The application (created from the codebase) represents the logic with all necessary add-ons (like models, connectivity with database, or network requests) that delivers business value. In the case of WebSight CMS, we decided to build a stateless application. We keep the data outside the application (e.g., in DB or other persistent forms). That approach enabled the team to gain the following benefits:
- The application can be destroyed and recreated on demand (in seconds).
- Horizontal scaling up and down is easy to achieve, thanks to containers.
The data in CMS (and probably on any other system) is the most precious resource. It is usually not possible to recreate it easily. That is why we treat it in different ways than application or configuration. And the separation enables us to do so.
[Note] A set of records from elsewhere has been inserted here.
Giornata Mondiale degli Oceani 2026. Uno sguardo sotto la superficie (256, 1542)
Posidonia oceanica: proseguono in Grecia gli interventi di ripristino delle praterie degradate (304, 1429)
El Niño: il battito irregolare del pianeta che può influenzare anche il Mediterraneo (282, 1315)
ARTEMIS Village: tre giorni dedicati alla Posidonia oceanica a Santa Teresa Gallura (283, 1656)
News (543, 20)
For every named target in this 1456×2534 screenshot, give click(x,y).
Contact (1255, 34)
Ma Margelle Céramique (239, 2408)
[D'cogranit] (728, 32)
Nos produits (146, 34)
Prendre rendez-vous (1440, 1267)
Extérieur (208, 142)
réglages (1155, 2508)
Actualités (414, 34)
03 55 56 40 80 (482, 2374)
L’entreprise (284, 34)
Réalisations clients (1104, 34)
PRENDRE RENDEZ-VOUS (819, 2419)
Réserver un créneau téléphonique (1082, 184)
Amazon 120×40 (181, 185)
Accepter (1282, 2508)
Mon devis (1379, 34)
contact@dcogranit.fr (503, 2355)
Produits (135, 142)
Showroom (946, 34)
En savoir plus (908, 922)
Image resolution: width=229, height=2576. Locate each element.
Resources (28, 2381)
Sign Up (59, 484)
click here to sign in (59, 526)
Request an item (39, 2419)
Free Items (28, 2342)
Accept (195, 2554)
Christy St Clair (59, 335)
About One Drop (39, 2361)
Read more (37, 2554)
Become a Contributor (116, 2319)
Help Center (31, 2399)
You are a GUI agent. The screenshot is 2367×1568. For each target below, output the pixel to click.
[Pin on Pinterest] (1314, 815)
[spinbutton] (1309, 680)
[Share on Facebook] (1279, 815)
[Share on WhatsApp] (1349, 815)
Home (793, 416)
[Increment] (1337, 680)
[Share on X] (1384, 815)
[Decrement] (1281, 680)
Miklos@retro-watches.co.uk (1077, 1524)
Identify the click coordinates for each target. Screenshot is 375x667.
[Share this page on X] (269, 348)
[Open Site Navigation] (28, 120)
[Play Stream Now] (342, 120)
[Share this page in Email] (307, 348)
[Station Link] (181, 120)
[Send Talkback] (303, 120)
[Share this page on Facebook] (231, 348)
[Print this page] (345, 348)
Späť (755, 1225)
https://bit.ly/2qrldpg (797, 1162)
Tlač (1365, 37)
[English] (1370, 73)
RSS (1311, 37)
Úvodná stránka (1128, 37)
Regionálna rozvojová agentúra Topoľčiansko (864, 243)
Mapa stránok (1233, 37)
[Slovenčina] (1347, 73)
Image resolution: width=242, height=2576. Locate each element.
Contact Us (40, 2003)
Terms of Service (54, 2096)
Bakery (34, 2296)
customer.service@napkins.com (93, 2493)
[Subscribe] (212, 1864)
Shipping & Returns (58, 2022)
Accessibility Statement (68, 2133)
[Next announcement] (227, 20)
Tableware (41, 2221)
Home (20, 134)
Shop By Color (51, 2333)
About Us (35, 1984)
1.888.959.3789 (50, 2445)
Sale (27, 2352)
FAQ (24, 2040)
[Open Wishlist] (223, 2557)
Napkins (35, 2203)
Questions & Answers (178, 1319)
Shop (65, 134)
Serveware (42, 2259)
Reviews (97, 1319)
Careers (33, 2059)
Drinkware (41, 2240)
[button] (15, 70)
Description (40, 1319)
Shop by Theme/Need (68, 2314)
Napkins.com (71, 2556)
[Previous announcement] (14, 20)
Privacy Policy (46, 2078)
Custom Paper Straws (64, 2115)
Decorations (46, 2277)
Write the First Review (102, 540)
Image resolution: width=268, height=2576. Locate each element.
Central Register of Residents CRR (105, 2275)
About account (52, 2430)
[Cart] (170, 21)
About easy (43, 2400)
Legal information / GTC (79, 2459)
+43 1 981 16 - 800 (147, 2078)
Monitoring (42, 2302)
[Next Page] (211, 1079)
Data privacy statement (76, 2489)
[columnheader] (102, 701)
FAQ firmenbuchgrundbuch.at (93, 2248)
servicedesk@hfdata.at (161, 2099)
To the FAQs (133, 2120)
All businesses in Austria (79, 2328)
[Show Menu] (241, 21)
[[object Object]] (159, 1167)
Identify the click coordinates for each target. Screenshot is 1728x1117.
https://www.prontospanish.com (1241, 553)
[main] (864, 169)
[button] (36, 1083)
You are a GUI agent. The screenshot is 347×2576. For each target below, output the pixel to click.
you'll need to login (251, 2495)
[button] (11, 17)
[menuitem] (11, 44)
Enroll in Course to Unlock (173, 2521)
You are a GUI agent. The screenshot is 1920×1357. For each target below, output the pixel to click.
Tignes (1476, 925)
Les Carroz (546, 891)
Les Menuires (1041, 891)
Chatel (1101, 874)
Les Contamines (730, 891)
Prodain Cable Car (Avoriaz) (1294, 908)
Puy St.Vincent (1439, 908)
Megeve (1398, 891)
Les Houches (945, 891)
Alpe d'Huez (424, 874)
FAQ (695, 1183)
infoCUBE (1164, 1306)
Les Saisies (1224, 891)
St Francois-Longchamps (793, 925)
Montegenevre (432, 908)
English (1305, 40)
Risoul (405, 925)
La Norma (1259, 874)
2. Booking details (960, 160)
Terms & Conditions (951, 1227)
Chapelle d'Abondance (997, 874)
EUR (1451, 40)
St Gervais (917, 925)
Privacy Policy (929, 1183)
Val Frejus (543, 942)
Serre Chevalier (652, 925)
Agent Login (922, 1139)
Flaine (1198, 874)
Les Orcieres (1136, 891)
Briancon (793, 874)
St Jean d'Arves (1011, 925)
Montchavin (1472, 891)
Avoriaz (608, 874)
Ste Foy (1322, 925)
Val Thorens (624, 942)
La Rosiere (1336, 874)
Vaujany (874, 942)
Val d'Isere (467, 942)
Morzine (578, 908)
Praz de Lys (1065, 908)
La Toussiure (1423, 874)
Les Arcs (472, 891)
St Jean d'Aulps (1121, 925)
Data could be regularly backed up (depending on desired Recovery Point Objective - RPO) and restored in case of trouble. The time to provide the operational environment (Recovery Time Objective - RTO) depends on the volume of data because the application and configuration are ready almost instantly after the infrastructure is ready (which is also very fast in the case of cloud providers).
Another benefit of data separation is the ability to use different data sets during development and testing. That means we could easily create the application (build an image), test it against corner cases, and later attach it to the production data. The same is true for the opposite direction. The team can easily import the production data into the developer environment to investigate and fix encountered problems.
In this blog, we focused on WebSight CMS in the aspect of three separate ingredients that, together with underlying infrastructure, compose a fully working environment. Separation of the configuration, application, and data enables development teams to:
- Create reusable releases and independent deployment cycles - build an application once, and deploy anywhere, anytime.
- Gain high confidence in the released application (image tested once, deployed everywhere will be the same).
- Achieve a high level of security (vulnerable data stored as secrets).
- Benefit from continuous integration - dedicated content (data) to test edge cases on the same image that travels to the higher environments (acceptance, production).
- Scale up and down the application (business logic) in an easy and automated way.
- Improve disaster recovery by optimizing RPO and RTO metrics.
- The twelve-factor app - a set of principles for building software-as-a-service apps. Most of those methods are considered the best practice for any modern web application, including separation of the codebase, configuration, and data.
- Kubernetes ConfigMap - a common technique for separating the application (image) from the configuration. ConfigMaps should not contain sensitive information.
- Kubernetes Secrets - when the configuration contains sensitive information like passwords or tokens, secrets isolate the application (image) from the configs in a secure way.